The world is colorful not black and white.
grega,
It’s too bad that in the world system of nation states, nations behave pretty much like teenage boys intoxicated with testosterone–and this is hardly hyperbole. Why do we remain in Afghanistan? Because if we left without being able to claim some sort of victory, the other lads on the playground would think we are chicken. So maybe in general it is not inappropriae to talk about nations and their peoples in terms of likes and dislikes and other emotional categories.
Regarding Digby being a self-righteous know-it-all, isn’t that a requirement for writing on a blog? Or at any rate, anyone who disagrees with you (or me) in strong terms is bound to look that way. I say, attack the ideas, not the person.
I’m sorry, Grega, but PEOPLE have “friends,” and, of late, my “friendships” with people outside of the United States have been adversely affected, to a severe degree, by what the United States has been doing, and, even more pointedly, by the sheer arrogance and blatant hypocrisy or disingenuousness of the rhetoric our leaders have been using to justify acts that almost the entire rest of the world recognise as being exploitive and imperialist.
Believe it or not, I myself have tried to exculpate my fellow citizens in some of these discussions with foreigners; ten years ago I had some success; now I’m having virtually none.

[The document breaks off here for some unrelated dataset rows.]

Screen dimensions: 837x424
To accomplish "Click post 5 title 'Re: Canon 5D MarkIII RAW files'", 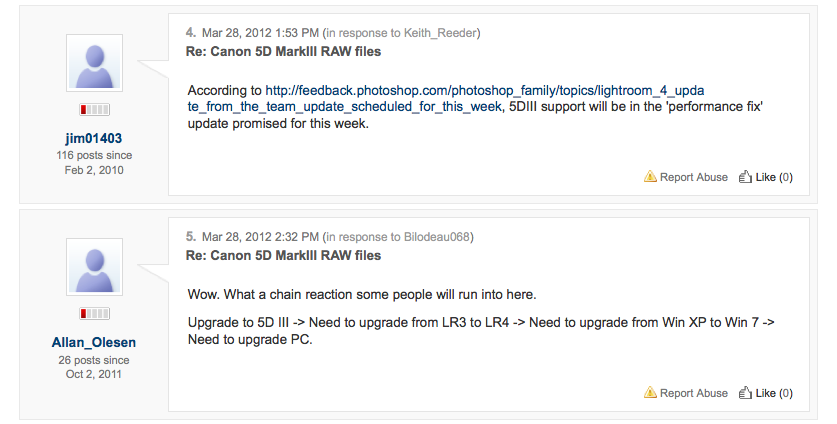I will click(283, 256).
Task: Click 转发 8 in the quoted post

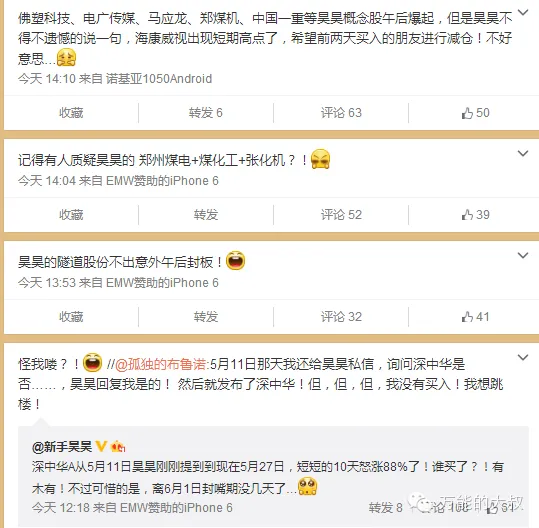Action: [385, 507]
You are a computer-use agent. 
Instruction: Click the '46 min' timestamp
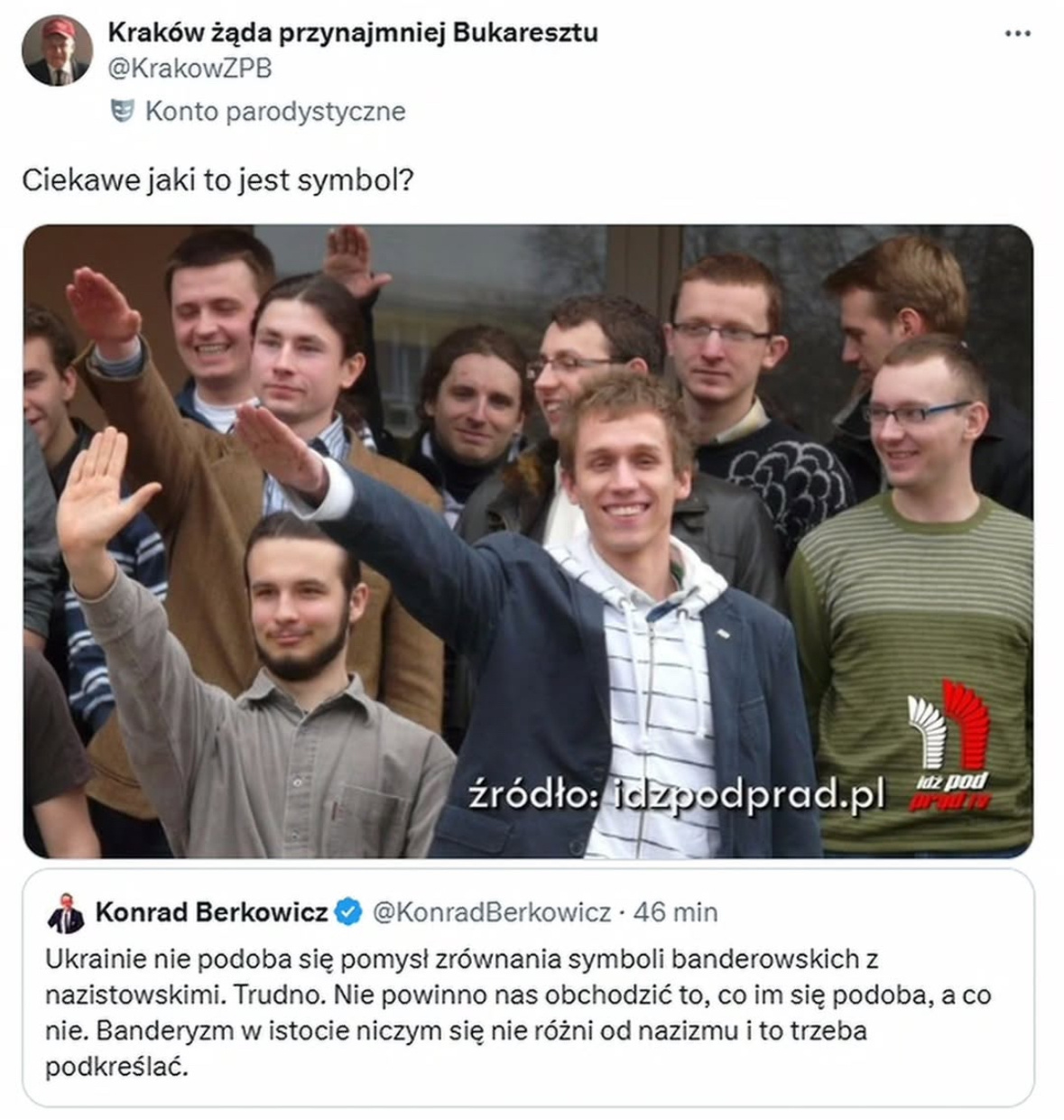(675, 912)
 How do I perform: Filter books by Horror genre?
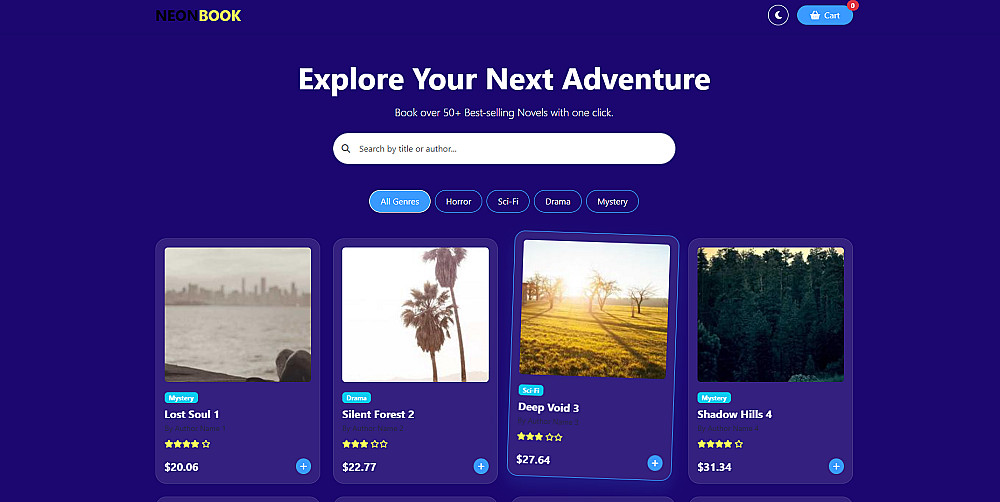(x=459, y=202)
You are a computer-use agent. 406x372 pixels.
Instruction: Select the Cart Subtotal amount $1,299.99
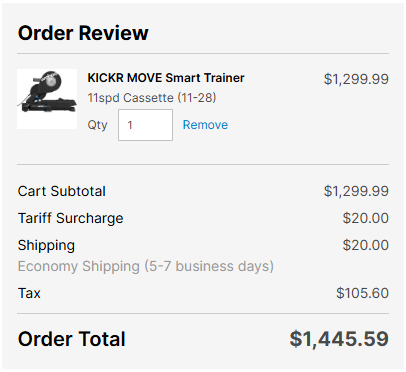tap(356, 191)
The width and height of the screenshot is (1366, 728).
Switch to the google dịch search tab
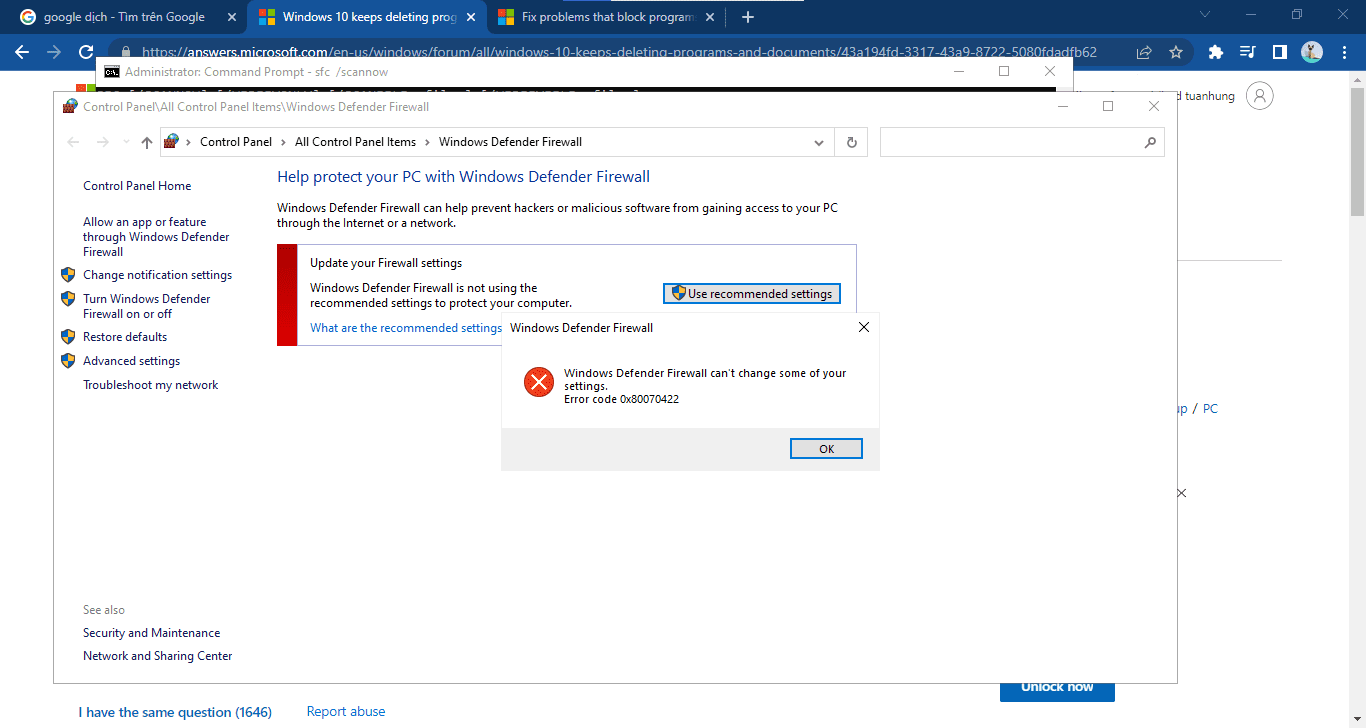[126, 17]
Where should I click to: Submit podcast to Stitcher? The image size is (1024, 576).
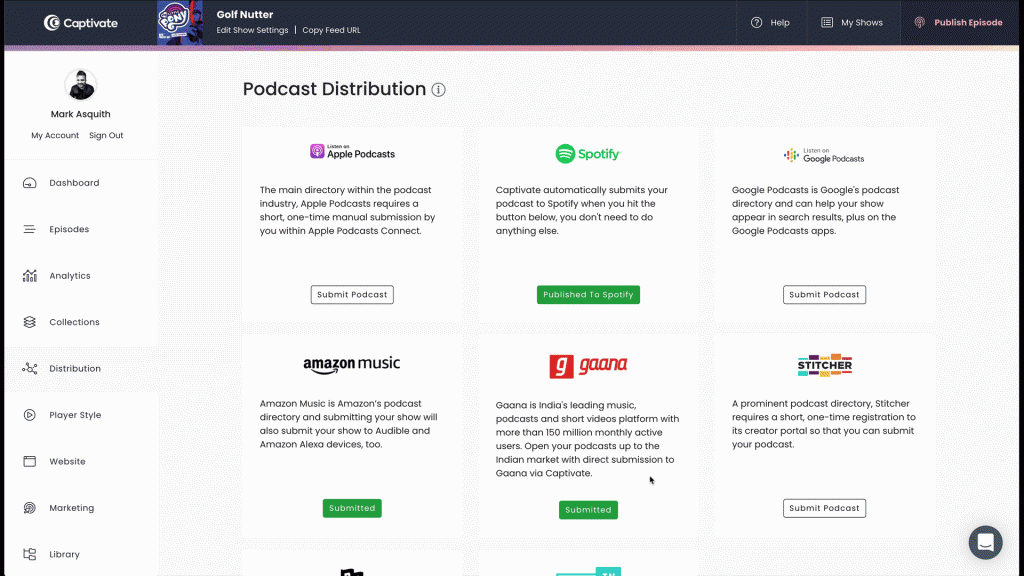(824, 507)
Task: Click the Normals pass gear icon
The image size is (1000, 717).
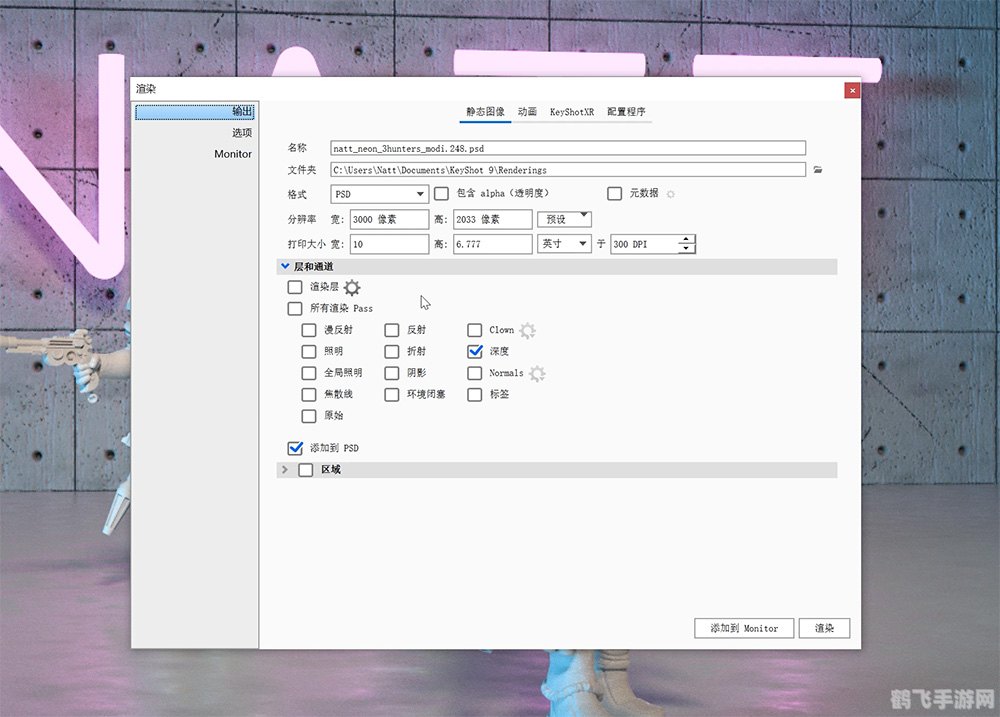Action: point(537,372)
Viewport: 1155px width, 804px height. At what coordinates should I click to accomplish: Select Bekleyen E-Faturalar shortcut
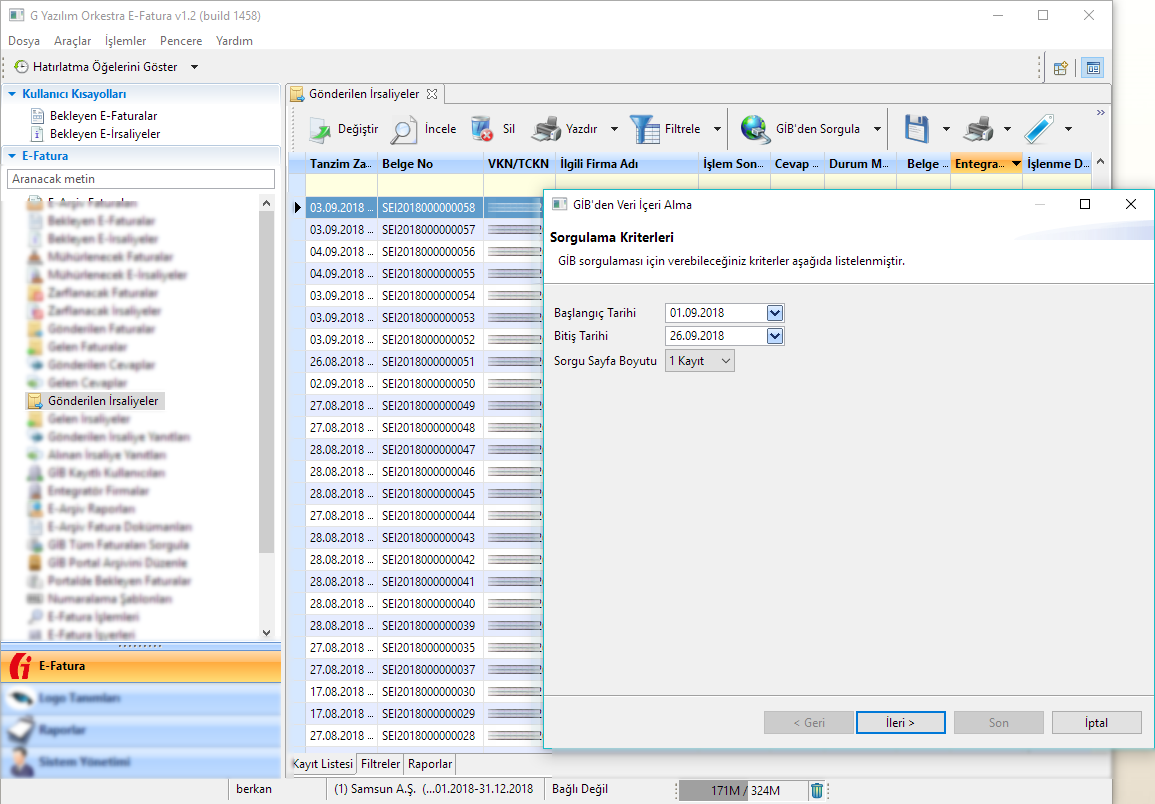[x=103, y=116]

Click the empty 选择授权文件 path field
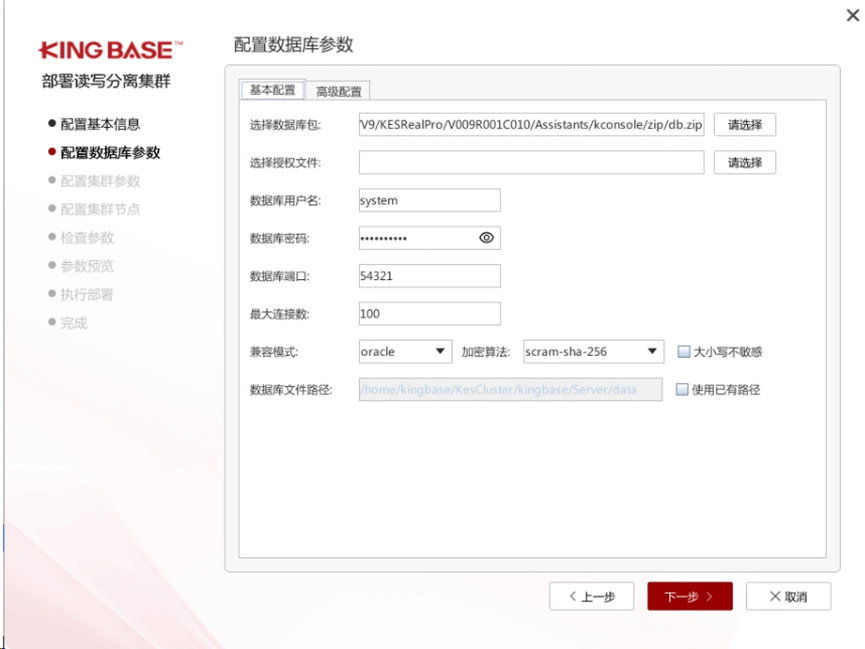click(x=531, y=163)
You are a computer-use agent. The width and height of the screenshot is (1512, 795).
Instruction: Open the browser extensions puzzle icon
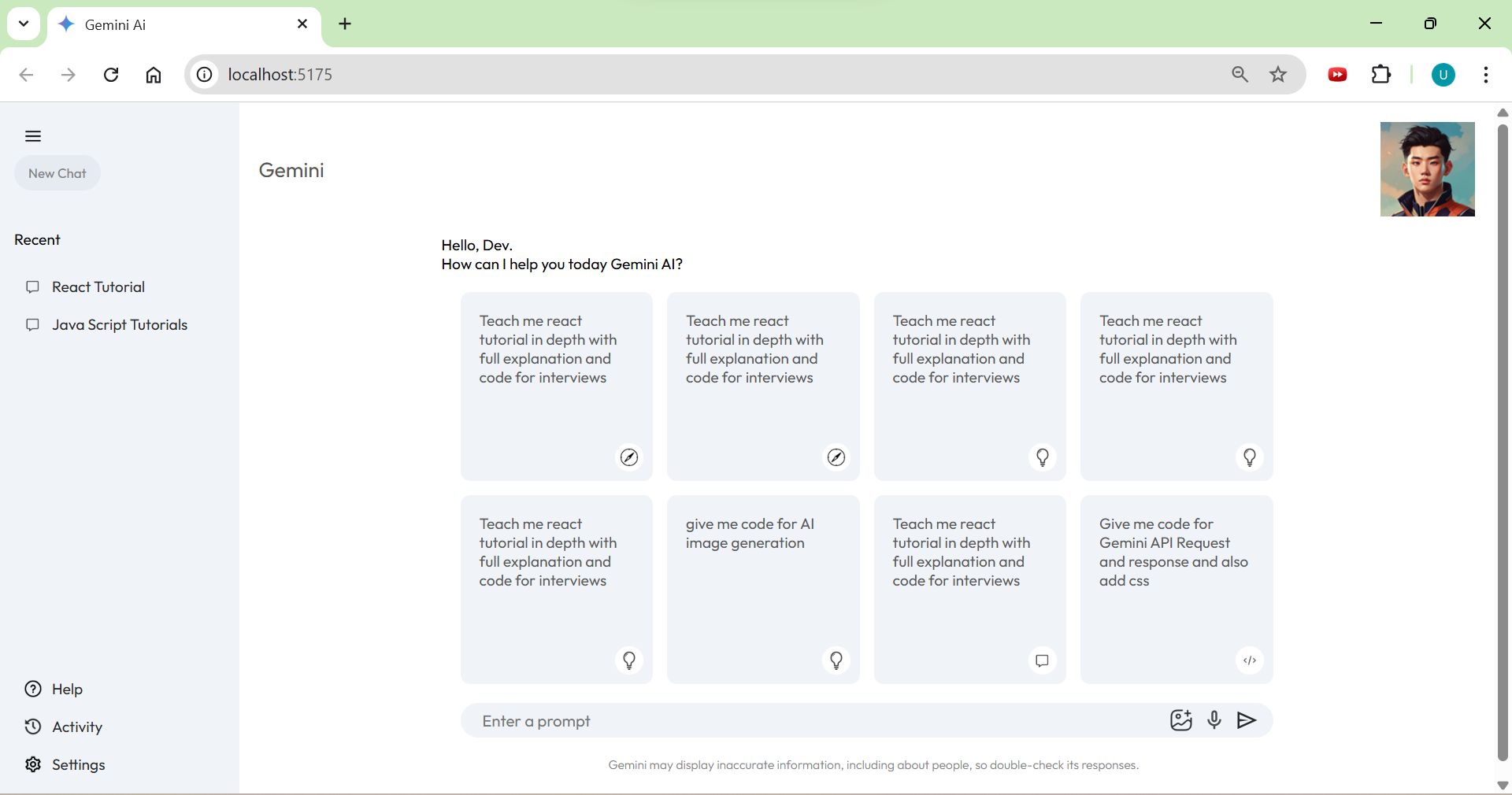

Digby – I do not doubt that your relations with people outside the US have been affected the way you are more than ready to kick your own shin. However in my experience true friends are very capable to calmly discuss such issues. Sure in my view it was a terrible mistake to outsource the fight against Bin Laden in the early days of the war in Afghanistan. Sure I wished Obama would have not expanded the war in Afghanistan. Iraq was a terrible error – I have a lawn sign in my garage from back in 2003 to say so and yes we all ( even us enlightened good liberal guys :))are paying the price for it. Such is life – sometimes the guys you dislike and disagree with reign as terribly bad as you feared – sometimes your own guys disappoint. Overall I am solidly convinced that I live in a part of the world that has important core values very right.
David – fair points – I did not meant to be as critical of Digby and Digby’s views as I actually end up writing it down in a hurry. And no I do not view Digby as a self righteous know it all. Certainly as a native German I have had my share of ‘explaining’ to do for past sins. Furthermore towards the point of discussion here, as a German/European living in the US I have had plenty of explaining to do during the Bush II years. As a huge Obama supporter I find myself at times pained to swallow the political reality. Overall I find the US is on the correct path – yes for sure just like Vietnam we will not leave Afghanistan until a certain amount of ‘dignity’ is ensured.
I perhaps see America and Americans in rosier terms than I should -
I certainly grew up marveling at the nation that got it right before, during and immediately after WWII.
I live now here in the US and have had a very positive experience overall.